Government Professor Jonathan Kirshner reflects on a Nov. 2, 1967 meeting between President Lyndon B. Johnson and some of his most trusted foreign policy advisers, in this New York Times opinion piece, part of the Times' Vietnam '67 series, in which historians, veterans and journalists recall 1967 in Vietnam, a year that changed the war and changed America.
During this time in 1967, public support for the war was waning, the antiwar movement was gaining credibility and military leaders were demanding more troops, which would necessitate calling on the reserves, writes Kirshner, the Stephen and Barbara Friedman Professor of International Political Economy.

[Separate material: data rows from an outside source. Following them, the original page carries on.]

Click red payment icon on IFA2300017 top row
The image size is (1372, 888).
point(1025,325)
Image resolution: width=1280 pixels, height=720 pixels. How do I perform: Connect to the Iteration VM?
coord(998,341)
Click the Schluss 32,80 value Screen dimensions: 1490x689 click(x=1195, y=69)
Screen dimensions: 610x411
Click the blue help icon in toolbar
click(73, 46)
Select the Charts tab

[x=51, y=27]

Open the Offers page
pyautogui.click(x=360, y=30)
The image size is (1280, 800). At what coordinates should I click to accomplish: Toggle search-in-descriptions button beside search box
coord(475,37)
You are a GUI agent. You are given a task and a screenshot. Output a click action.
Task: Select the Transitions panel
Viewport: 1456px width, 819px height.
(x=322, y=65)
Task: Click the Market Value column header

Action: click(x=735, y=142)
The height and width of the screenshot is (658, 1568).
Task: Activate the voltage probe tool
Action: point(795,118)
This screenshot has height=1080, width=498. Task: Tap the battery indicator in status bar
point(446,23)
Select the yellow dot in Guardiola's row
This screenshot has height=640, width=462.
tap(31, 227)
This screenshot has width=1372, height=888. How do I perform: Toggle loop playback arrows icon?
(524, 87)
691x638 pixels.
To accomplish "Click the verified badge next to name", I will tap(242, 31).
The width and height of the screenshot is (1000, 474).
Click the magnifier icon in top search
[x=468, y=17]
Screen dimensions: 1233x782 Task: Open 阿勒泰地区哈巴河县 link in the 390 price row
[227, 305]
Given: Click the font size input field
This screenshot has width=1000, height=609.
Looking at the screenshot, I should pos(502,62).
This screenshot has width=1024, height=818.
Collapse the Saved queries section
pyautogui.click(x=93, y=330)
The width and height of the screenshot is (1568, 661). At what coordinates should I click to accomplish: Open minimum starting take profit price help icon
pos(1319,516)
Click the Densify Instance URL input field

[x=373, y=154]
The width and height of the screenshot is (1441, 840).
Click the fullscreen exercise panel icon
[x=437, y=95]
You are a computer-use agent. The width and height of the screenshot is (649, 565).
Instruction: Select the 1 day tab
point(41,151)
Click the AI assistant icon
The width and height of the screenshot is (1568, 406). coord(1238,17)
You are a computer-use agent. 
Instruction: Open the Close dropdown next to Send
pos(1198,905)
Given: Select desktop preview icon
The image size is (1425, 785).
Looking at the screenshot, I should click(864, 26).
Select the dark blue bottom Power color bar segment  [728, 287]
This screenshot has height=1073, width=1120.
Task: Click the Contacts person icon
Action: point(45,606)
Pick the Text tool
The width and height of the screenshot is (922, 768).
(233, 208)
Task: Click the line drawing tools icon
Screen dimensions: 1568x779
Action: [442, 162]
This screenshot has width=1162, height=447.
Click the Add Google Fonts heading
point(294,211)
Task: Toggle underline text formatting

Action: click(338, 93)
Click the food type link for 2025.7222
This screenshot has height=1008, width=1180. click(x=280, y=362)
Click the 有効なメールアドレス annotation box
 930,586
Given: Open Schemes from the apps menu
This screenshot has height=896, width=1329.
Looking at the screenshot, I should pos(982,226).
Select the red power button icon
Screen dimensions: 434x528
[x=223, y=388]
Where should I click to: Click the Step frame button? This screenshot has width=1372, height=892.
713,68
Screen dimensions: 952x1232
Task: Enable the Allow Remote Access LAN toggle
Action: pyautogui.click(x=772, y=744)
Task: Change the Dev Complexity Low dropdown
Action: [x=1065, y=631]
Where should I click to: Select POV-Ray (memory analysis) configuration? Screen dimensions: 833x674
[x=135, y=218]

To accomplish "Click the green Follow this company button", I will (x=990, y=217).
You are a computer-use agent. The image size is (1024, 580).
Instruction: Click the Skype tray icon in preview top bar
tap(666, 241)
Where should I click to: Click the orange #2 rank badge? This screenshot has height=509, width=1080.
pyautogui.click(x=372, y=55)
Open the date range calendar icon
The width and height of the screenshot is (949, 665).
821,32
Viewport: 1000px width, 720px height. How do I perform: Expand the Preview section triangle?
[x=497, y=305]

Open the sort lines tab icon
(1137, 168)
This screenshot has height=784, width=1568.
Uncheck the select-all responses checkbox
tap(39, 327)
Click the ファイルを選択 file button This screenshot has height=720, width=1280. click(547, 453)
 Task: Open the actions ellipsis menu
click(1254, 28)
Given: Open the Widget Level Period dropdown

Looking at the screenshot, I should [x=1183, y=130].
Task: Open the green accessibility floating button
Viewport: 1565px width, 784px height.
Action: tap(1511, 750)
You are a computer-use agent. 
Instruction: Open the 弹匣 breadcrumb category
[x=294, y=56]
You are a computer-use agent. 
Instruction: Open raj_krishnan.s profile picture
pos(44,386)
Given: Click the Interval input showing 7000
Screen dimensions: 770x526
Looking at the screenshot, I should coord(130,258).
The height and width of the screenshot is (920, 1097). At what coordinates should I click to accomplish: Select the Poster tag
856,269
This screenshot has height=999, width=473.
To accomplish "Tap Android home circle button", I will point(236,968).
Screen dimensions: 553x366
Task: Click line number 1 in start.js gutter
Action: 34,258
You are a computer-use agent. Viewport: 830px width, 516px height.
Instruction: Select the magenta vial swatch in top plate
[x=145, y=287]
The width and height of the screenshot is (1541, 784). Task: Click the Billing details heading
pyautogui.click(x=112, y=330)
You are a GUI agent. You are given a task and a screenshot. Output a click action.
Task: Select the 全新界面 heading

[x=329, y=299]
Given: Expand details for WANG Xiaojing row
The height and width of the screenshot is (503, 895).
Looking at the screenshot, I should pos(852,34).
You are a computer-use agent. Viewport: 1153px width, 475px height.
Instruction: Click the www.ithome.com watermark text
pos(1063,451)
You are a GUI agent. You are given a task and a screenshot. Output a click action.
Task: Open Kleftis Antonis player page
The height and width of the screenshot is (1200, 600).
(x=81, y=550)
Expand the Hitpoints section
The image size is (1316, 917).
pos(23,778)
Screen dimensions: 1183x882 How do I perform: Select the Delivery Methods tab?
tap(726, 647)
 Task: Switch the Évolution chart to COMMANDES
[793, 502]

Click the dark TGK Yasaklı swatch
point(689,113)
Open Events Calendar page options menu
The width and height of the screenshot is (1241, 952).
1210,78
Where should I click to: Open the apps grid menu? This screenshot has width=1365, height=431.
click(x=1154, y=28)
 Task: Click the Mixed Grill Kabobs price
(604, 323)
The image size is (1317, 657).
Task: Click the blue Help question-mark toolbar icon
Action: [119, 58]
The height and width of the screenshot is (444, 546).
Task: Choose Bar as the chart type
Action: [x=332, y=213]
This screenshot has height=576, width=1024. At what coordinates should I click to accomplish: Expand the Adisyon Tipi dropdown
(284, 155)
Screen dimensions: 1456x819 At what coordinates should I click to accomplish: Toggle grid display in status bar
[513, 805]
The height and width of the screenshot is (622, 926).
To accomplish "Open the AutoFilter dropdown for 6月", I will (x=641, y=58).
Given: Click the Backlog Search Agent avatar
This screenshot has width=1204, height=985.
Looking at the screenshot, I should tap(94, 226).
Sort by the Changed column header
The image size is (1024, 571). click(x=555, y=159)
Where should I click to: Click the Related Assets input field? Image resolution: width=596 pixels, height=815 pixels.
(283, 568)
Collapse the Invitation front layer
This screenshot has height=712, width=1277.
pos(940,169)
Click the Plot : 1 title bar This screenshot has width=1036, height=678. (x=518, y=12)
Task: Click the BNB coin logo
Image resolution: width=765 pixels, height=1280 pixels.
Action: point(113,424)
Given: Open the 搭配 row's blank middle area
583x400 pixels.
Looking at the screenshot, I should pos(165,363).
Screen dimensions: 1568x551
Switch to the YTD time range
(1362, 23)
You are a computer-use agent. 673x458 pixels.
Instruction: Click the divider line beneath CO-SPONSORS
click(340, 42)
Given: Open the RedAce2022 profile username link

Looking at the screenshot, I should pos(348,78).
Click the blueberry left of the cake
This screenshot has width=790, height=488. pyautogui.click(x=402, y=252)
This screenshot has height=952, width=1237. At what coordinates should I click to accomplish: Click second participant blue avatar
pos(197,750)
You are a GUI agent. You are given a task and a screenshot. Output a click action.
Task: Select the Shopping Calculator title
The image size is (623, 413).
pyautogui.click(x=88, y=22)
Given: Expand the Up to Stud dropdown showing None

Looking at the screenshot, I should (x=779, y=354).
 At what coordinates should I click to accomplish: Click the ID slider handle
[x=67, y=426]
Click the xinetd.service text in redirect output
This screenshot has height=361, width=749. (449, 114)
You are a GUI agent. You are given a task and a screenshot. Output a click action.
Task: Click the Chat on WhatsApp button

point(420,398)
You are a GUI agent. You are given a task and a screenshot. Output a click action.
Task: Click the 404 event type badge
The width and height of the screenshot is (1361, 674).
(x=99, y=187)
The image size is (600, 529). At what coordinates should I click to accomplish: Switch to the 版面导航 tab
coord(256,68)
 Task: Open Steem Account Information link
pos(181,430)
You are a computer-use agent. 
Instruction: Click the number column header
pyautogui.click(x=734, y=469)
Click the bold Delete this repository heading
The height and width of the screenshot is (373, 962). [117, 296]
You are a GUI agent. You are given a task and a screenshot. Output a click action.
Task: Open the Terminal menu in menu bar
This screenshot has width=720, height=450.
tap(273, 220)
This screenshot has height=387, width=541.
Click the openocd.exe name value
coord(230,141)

The advisers who met with Johnson included former Secretary of State Dean Acheson, one of the principal architects of the post-World War II international order; Douglas Dillon, a former investment banker, ambassador and secretary of the Treasury; Clark Clifford, Harry Truman’s White House counsel; and Henry Cabot Lodge, a former senator from Massachusetts, Kirshner writes in the column.
"The president needed reassurance," Kirshner writes. "He had called upon the “Wise Men” previously, in the summer of 1965, when final plans were nearing completion to go all-in with ground troops. They urged him then to take decisive action. Faced with another crossroads, Johnson called on the Wise Men once again."